No vamos a ocultar que Marc Richir es un autor difícil. Ha elaborado una filosofía con un lenguaje altamente refinado y, por tanto, como le pasa a Kant, Hegel, Husserl y Gustavo Bueno, más que simplemente leerlos hay que estudiarlos. Pero el gran público que lee periódicos, ¿no tiene derecho a estar informado de todo lo humano y lo divino? No creo que haya, salvo a efectos profesionales, una escisión clara entre especialistas de las ideas y vulgo inculto, sino que las aguas corren muy revueltas.
La contingencia del déspota. Marc Richir. Brumaria A. C., Madrid, 2013, 443 páginas
Marc Richir mantiene con España, y con Asturias más concretamente, una estrecha relación, desde su visita a Oviedo en 2010 y gracias también a la serie de artículos que en torno a él se vienen publicando en la revista Eikasía. Prueba de esta buena reciprocidad es que La contingencia del déspota aparece editada antes en español que en francés, con una esmerada y meritoria traducción de Fernando Comella. Un joven investigador español especializado en Richir, Pablo Posada Varela, es el principal responsable de esta “contingencia” y el encargado del estudio introductorio y de las aclaraciones terminológicas. Ricardo Sánchez Ortiz de Urbina y Pelayo Pérez, que han presentado recientemente el libro en Madrid, no son en absoluto inocentes de esta pleamar fenomenológica.

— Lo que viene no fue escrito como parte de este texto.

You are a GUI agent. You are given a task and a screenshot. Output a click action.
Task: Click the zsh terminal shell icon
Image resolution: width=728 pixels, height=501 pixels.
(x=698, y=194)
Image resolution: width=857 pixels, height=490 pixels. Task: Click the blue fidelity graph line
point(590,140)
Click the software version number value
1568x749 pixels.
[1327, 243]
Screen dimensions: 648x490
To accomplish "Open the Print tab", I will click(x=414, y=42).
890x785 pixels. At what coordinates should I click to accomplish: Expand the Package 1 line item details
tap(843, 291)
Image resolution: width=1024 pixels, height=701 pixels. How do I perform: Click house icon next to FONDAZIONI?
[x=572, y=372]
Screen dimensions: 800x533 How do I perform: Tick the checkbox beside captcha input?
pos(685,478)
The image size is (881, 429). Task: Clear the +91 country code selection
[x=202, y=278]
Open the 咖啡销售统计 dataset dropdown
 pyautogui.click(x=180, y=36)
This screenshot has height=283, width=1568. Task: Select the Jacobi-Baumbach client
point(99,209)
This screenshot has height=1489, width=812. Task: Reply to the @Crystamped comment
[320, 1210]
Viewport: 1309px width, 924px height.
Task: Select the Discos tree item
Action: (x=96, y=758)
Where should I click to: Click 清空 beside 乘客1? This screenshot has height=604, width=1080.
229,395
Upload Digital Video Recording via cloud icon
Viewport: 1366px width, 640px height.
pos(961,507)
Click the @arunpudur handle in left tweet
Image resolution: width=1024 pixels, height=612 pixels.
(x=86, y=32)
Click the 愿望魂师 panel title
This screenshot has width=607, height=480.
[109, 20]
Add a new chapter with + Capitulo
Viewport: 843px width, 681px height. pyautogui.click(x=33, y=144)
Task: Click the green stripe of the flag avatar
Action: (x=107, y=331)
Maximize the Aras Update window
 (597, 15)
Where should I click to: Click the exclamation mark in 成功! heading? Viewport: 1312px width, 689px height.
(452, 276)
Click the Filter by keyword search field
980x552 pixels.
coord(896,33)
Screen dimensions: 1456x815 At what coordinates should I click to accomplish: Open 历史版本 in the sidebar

¿Por qué hay déspotas?; aún peor, ¿por qué hay tiranos?, e, incluso, ¿por qué la “democracia” se transmuta tan fácilmente en despotismo y convive abiertamente con la tiranía?, parece ser la pregunta que se plantea nuestro filósofo franco-belga. La respuesta pretende anclarse lejos de la ideología. Arranca de los estudios antropológicos de Pierre Clastres sobre las sociedades primitivas, sociedades “sin coerción” política aunque sí sometidas a múltiples constricciones. Toma aliento también en los estudios de filosofía política de Claude Lefort y en la historiografía de la Grecia y Roma antiguas, pasando entre otros por Maquiavelo y Robespierre y prestando especial atención a algunos acontecimientos paradigmáticos de lo que llama lo “sublime” en política, como fue la Revolución francesa. La última pata de la mesa se sostiene sobre el propio andamiaje fenomenológico que nuestro autor viene meticulosamente elaborando y que pretende a la vez una refundición de la fenomenología estándar que arrancó con Husserl.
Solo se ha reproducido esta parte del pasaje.